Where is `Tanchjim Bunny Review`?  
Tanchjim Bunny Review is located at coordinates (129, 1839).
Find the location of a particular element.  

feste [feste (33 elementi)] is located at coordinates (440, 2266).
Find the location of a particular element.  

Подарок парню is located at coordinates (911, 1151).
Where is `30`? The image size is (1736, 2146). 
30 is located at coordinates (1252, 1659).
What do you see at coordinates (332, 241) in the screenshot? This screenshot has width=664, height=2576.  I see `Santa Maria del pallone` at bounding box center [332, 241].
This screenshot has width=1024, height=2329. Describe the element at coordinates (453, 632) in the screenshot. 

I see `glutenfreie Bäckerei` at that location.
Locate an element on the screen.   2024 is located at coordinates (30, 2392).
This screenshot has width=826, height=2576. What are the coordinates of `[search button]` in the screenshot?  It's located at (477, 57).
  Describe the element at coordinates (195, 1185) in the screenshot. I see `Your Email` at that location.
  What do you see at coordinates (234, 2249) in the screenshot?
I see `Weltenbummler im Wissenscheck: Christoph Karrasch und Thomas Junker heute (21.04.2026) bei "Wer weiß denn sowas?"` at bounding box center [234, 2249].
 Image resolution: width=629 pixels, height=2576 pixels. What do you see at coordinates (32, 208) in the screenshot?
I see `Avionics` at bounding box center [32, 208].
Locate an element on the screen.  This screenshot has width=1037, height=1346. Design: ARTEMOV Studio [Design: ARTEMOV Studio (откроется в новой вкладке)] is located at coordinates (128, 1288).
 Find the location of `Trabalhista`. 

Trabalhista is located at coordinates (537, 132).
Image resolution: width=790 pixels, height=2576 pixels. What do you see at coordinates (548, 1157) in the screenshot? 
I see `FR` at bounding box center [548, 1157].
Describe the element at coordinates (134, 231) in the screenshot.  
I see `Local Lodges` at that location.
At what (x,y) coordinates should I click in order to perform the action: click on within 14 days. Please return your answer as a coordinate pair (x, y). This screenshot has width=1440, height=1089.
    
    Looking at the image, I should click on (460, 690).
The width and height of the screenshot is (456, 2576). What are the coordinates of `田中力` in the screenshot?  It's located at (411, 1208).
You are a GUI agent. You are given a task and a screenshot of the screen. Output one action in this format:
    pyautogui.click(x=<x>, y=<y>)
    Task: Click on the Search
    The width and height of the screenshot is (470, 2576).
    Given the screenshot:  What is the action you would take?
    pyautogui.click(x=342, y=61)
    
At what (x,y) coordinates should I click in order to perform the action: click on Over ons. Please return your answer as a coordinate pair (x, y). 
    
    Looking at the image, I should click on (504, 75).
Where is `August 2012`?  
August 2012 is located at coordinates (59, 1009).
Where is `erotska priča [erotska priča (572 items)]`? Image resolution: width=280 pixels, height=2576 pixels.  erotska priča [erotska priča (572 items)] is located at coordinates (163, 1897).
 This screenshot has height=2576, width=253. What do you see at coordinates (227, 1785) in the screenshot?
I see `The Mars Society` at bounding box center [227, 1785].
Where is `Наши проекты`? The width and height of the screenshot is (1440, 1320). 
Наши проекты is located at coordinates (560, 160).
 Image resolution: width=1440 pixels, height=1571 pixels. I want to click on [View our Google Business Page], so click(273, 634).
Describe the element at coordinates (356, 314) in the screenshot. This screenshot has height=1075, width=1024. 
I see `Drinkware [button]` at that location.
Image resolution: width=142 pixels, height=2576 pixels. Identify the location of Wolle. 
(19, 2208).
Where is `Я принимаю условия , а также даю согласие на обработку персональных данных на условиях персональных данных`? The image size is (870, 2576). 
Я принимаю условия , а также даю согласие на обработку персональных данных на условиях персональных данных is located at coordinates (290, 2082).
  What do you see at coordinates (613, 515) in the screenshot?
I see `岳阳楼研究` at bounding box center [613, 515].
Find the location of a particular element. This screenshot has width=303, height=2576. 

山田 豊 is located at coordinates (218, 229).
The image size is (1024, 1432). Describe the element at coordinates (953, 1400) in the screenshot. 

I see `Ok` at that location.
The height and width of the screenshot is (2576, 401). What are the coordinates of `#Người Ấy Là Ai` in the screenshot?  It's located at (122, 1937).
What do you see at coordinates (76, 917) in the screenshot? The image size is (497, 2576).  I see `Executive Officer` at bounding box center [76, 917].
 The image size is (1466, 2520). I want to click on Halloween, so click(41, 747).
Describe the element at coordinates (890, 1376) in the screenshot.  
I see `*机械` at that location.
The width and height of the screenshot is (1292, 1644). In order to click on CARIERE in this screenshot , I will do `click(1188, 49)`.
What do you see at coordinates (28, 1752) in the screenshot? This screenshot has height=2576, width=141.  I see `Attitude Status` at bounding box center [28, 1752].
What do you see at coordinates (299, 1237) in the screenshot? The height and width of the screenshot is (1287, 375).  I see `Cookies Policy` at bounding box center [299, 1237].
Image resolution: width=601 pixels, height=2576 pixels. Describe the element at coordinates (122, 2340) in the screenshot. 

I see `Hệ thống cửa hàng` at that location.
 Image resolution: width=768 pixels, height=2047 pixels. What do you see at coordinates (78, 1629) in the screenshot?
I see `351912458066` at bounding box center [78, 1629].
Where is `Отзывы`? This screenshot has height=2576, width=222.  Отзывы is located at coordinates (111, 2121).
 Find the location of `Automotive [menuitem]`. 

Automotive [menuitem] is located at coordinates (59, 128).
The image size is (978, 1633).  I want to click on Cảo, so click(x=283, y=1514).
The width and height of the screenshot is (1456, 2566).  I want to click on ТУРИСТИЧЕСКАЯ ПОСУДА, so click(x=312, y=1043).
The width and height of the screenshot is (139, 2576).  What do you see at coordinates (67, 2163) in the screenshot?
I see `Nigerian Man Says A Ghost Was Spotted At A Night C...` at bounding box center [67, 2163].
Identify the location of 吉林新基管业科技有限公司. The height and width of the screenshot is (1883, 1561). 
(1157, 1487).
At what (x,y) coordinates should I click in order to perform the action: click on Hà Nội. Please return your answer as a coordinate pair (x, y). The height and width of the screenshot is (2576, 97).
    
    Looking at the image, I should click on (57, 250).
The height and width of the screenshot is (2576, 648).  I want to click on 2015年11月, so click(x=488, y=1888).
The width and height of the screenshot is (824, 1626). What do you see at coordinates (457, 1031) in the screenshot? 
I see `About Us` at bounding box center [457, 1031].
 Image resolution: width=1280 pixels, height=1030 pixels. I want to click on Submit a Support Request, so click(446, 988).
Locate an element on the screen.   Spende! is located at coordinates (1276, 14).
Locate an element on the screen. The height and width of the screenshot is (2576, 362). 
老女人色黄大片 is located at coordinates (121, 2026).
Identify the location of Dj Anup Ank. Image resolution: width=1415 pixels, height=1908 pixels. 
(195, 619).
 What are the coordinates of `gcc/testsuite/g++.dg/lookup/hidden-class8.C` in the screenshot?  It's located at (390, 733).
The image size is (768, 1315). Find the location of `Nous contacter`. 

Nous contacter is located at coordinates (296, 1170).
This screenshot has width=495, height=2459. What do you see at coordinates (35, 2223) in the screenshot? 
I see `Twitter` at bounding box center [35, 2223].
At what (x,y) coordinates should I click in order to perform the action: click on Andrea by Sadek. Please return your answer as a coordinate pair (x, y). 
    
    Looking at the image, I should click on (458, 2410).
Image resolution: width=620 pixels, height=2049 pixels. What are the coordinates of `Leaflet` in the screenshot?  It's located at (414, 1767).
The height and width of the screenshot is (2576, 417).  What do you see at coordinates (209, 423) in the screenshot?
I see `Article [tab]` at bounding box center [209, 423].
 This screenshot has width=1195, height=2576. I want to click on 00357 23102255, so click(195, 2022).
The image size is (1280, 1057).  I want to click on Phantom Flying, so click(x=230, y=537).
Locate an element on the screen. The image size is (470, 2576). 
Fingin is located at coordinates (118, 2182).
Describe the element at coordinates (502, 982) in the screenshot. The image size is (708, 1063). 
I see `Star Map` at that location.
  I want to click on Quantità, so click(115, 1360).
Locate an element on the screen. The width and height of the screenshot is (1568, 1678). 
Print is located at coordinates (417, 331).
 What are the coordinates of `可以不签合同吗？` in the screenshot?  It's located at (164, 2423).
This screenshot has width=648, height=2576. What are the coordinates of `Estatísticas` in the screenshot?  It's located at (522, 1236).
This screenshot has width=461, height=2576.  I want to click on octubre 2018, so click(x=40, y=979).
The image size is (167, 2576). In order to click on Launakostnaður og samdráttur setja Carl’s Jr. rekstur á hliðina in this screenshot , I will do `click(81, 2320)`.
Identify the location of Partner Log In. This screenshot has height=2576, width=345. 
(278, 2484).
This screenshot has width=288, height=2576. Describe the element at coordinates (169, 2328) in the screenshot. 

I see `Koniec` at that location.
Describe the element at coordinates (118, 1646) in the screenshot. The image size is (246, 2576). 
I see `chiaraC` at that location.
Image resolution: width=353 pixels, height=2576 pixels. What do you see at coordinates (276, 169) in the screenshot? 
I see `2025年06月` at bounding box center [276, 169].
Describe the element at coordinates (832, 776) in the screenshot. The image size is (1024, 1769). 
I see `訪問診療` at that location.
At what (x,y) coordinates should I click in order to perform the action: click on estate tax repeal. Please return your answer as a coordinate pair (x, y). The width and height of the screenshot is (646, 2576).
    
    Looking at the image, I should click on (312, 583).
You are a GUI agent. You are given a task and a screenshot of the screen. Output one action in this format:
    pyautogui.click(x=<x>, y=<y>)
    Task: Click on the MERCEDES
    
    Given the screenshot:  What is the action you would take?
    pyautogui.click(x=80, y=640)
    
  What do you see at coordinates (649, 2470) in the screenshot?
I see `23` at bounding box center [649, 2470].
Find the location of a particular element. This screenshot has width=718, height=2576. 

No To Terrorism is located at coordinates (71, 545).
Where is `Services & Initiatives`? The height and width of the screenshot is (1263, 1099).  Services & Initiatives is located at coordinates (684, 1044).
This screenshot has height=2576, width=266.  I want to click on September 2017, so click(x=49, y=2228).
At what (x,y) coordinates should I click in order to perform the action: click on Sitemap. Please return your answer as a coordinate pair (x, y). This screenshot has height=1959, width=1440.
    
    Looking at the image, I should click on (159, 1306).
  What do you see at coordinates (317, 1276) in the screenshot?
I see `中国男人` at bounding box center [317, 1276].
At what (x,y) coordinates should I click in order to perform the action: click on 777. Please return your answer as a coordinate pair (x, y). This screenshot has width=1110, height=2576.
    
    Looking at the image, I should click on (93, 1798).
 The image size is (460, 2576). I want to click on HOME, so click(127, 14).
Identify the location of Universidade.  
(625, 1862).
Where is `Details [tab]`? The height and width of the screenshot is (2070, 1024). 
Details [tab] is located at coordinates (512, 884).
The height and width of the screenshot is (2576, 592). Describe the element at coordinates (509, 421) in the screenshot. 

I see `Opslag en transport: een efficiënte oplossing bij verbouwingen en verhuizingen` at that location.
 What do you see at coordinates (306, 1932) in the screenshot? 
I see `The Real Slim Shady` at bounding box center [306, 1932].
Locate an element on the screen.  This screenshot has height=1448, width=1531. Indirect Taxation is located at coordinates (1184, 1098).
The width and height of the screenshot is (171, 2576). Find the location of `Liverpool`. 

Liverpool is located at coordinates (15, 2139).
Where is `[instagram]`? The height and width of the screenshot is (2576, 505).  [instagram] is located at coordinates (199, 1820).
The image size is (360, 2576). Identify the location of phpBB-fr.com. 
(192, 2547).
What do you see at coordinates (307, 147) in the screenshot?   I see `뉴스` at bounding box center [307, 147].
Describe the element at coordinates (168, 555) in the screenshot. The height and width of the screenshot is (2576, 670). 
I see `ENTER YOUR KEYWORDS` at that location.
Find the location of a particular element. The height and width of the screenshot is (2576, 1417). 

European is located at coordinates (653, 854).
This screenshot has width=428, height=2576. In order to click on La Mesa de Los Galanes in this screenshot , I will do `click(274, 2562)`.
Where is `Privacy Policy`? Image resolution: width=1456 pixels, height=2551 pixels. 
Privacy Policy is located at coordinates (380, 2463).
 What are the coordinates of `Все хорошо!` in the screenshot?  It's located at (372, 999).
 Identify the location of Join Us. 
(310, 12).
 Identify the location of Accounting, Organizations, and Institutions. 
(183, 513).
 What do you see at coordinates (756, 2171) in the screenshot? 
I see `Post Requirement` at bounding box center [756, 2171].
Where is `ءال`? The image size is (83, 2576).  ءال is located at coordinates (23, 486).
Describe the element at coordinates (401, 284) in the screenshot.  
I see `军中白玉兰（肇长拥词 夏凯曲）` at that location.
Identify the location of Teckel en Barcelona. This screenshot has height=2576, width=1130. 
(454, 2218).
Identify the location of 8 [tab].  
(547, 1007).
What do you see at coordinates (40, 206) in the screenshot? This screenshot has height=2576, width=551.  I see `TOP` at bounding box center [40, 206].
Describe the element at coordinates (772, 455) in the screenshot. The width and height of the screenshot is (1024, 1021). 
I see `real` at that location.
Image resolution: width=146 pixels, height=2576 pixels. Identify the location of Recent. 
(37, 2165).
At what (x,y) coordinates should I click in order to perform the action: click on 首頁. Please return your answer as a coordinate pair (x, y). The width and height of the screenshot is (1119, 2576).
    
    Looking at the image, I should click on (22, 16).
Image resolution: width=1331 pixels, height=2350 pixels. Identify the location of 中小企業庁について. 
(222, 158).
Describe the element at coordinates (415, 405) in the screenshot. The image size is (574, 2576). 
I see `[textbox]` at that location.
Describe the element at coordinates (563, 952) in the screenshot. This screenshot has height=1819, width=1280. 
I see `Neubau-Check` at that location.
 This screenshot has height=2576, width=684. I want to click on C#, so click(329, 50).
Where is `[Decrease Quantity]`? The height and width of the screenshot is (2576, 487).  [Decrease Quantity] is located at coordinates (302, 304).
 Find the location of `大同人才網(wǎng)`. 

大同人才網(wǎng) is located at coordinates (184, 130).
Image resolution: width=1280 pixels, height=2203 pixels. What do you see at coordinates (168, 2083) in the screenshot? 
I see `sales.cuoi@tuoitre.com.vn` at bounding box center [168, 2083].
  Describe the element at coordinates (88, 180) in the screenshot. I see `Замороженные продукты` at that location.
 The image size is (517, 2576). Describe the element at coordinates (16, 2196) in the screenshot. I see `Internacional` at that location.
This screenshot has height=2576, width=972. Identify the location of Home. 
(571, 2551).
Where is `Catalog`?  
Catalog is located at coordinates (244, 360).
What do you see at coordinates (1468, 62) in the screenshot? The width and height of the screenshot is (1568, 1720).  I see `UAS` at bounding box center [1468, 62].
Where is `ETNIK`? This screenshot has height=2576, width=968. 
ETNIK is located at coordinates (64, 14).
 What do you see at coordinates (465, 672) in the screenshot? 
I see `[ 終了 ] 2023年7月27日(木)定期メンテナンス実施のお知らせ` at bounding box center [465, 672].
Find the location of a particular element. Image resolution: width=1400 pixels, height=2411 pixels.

Short problem: Could you copy the entries above word for word, starting at the line that contains "What do you see at coordinates (332, 241)" and stopping after the line that contains "Describe the element at coordinates (195, 1185)"?

Final result:
What do you see at coordinates (332, 241) in the screenshot? This screenshot has width=664, height=2576.  I see `Santa Maria del pallone` at bounding box center [332, 241].
This screenshot has width=1024, height=2329. Describe the element at coordinates (453, 632) in the screenshot. 

I see `glutenfreie Bäckerei` at that location.
Locate an element on the screen.   2024 is located at coordinates (30, 2392).
This screenshot has width=826, height=2576. What are the coordinates of `[search button]` in the screenshot?  It's located at (477, 57).
  Describe the element at coordinates (195, 1185) in the screenshot. I see `Your Email` at that location.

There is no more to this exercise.